* [PROBLEM DESCRIPTION] Within the entries below, count the lines that hold the string "Торговые" and give only that number.

Collected data entries
■ ■ ■ ■ ■

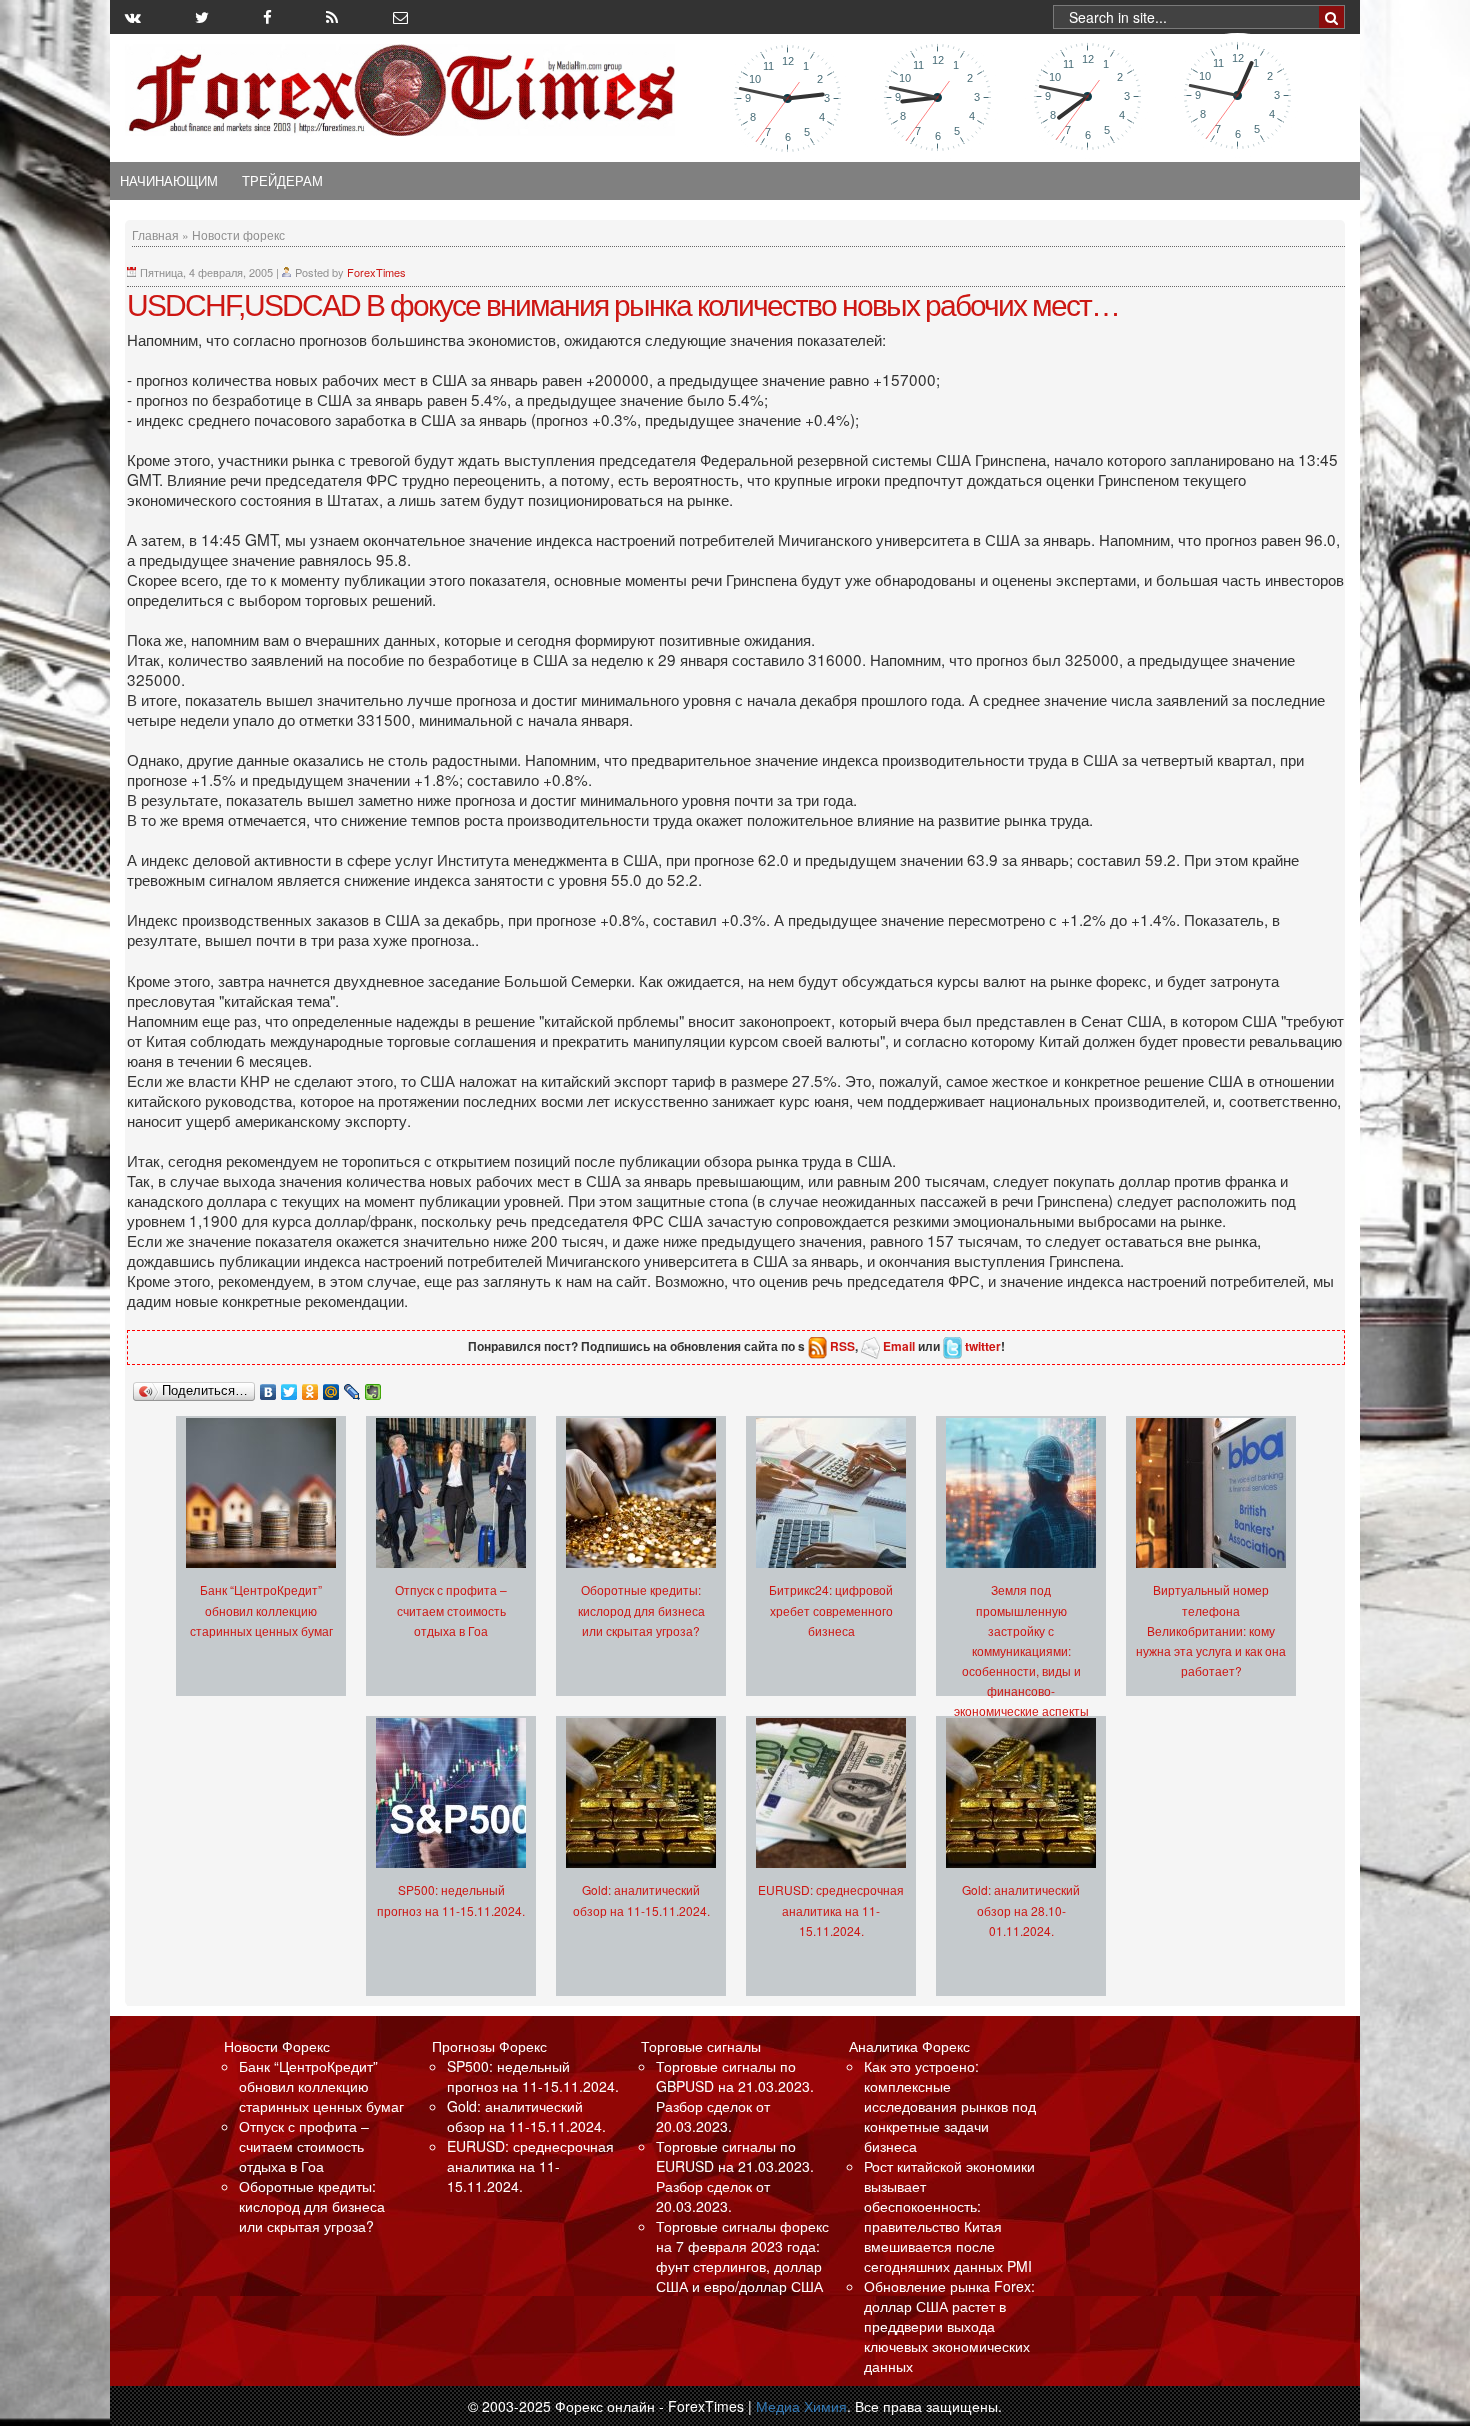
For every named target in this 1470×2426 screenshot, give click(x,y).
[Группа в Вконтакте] (133, 17)
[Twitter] (289, 1387)
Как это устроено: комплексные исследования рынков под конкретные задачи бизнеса (950, 2106)
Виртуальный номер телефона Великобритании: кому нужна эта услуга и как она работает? (1211, 1629)
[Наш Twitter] (202, 17)
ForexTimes (376, 272)
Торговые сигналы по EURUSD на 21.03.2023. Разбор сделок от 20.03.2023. (735, 2176)
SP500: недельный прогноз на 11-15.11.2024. (533, 2076)
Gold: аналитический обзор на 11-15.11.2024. (526, 2116)
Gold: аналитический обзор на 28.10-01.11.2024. (1021, 1909)
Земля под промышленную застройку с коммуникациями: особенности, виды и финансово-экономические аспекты (1021, 1649)
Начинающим (169, 181)
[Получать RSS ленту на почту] (400, 17)
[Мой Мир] (331, 1387)
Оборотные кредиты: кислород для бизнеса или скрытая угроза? (641, 1609)
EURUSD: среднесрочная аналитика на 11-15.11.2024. (831, 1909)
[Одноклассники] (310, 1387)
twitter (983, 1346)
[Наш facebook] (267, 17)
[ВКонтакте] (268, 1387)
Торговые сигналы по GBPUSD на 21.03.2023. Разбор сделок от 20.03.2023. (735, 2096)
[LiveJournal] (352, 1387)
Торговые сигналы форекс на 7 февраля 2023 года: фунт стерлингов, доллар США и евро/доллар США (742, 2256)
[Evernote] (373, 1387)
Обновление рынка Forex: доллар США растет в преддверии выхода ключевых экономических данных (949, 2326)
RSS (842, 1346)
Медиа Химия (801, 2406)
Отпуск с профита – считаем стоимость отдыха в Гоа (451, 1609)
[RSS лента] (332, 17)
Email (899, 1346)
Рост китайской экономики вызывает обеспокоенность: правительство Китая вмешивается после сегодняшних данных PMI (949, 2216)
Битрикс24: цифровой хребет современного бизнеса (831, 1609)
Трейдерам (282, 181)
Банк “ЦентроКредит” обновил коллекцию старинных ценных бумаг (261, 1609)
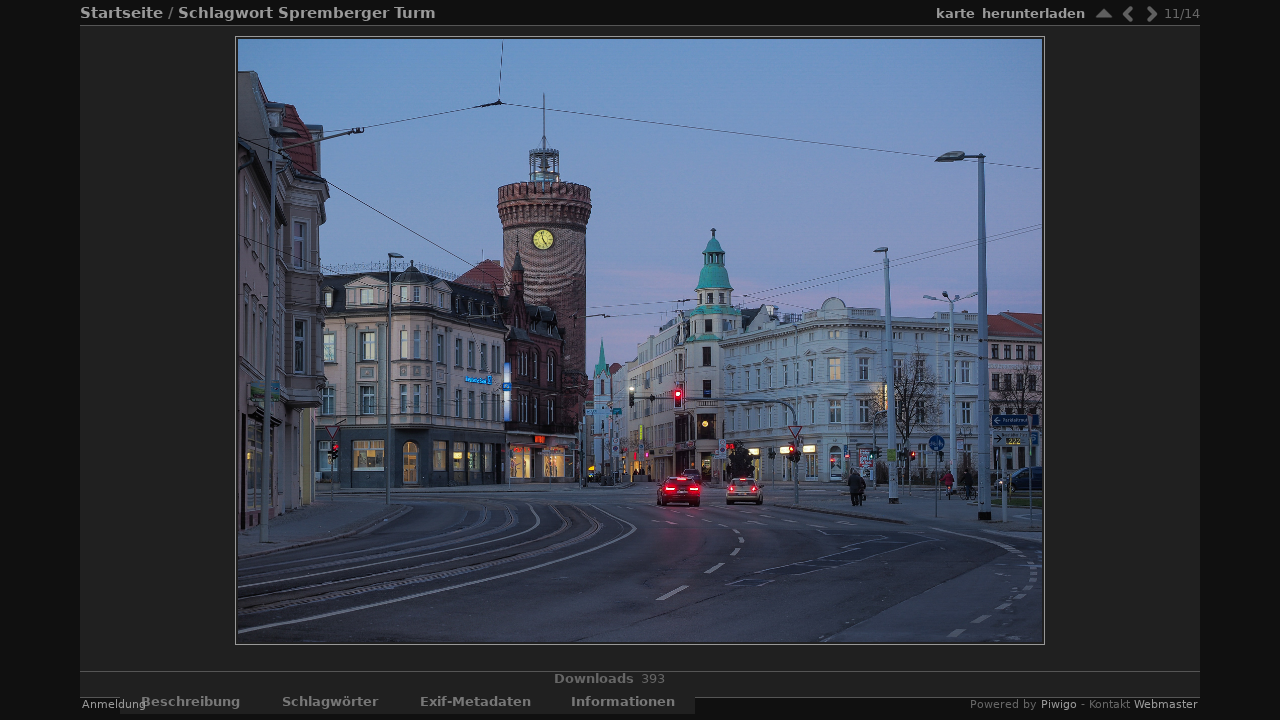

■ ■ ■ ■ ■

* [WRITTEN SOLUTION] 3